Stories by Sheria Brathwaite
The Ministry of Education is open to assistance from the private sector or any interested party, locally, regionally or globally, as it searches for a solution to environmental issues plaguing the Lawrence T. Gay Memorial School.
Minister Kay McConney said officials are yet to determine the source of the pungent smell that has left students and staff with headaches, burning skin and other illnesses, and would appreciate help getting to the bottom of the situation.
“We have had meetings with the Ministry of Health, Environmental Department, neighbours, parents, [the] principal, schools [and] teachers. We have met with a wide cross-section of the community that has been impacted by the L T Gay situation and, as you know, we have not yet found anything on the premises of L T Gay despite several tests that have been made by various organisations to ensure that the
problem was not on the plant,” she said on Wednesday, following the donation of water coolers by the Barbados Association of Muslim Ladies at the St Martin’s-Mangrove Primary School.
“There is some consideration that the issue might be in the surrounding areas. However, we have to get the right test done. We engaged with some private sector persons as well as Government agencies to be able to get the right kind of testing done for some areas where they suspect it could possibly be.
“The challenge at this time is that while they have the equipment, there are parts for the equipment that are not on the island for them to be able to use the testing equipment. But we are continuing to accept any offer of support from others in the private sector or anywhere in the Caribbean or the world who might be able to help us further identify. But the bottom line is, we have met with many stakeholders and we are exploring every single option there is for us to be able to resolve this problem,” the Education Minister added.
The Spooner’s Hill, St Michael school was closed several times in recent years because of environmental issues.
Students and staff, especially those based on the Carlisle Clarke Block which houses Class 2, 3 and 4 students, have complained of a pungent, gaseous smell that was causing them headaches, burning sensations in the throat and eyes, and/or itchy skin.
The school closed in 2016 and again in 2019. In January 2020, students were relocated to various churches.
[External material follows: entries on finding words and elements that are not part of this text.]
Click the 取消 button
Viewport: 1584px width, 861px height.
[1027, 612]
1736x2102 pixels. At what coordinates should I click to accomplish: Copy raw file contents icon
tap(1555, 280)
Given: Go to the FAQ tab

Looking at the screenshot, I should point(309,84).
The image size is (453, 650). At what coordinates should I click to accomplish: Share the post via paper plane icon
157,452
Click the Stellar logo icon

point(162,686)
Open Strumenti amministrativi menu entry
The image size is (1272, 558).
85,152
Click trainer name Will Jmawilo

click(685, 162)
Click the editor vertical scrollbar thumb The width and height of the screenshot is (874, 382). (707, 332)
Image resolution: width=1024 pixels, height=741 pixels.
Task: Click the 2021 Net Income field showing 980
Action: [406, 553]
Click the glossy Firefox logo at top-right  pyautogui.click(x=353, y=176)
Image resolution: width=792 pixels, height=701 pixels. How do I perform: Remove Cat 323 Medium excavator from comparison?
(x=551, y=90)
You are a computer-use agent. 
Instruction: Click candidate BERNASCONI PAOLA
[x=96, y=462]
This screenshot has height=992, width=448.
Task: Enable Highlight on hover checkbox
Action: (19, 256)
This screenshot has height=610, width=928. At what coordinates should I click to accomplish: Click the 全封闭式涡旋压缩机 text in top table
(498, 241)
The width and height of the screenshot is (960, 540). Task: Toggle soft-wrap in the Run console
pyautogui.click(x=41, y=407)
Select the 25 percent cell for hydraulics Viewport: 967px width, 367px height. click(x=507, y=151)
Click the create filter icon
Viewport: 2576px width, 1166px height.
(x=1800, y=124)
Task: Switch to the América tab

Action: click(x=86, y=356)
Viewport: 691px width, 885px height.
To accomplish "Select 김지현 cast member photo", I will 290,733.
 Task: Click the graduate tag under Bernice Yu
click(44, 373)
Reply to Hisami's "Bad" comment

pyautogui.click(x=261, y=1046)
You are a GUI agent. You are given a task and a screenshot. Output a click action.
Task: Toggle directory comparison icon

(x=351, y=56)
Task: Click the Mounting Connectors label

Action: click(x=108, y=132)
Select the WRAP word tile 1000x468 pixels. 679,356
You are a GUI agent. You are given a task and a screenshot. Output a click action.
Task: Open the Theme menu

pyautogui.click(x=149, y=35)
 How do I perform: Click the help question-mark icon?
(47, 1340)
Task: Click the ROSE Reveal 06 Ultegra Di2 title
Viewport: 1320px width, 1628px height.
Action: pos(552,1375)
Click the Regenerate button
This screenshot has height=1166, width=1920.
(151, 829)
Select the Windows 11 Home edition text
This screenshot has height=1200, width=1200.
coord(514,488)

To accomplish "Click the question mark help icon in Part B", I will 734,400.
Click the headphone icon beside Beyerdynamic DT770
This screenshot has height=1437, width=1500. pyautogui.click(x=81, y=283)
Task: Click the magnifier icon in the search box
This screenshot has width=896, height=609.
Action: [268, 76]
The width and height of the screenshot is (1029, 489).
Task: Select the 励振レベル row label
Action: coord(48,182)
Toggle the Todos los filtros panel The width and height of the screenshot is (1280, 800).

Classes were also disrupted in May this year and the school was again closed.
Earlier this month, after complaints resurfaced, students and staff were moved to the Grace Hill Moravian Church, Sharon Moravian Church and Church of Christ The King.
Deputy Chief Education Officer Joy Adamson said officers from the Ministry were monitoring classes at the off-campus sites to see how things were progressing.
“Our officers are going on a regular basis to monitor what’s happening at those sites. We have no issues at the sites and most of the staff can’t wait to get back onto the school compound. So we are working to make sure that we identify where the offensive odour is coming from so that we can get them back onto the school compound,” she said.
Adamson added that classes at the three churches would continue until at least the end of this term.
“And we will continue to do our investigations and continue to work with the Ministry of Labour, Environmental Protection Department [and] the Ministry of Health to make sure that we try to isolate and find out what the issue is,” she said.
When contacted, the president of the Barbados Union of Teachers Rudy Lovell said his union had already suggested that the Ministry seek outside help, particularly from the private sector, in identifying the source of the problem.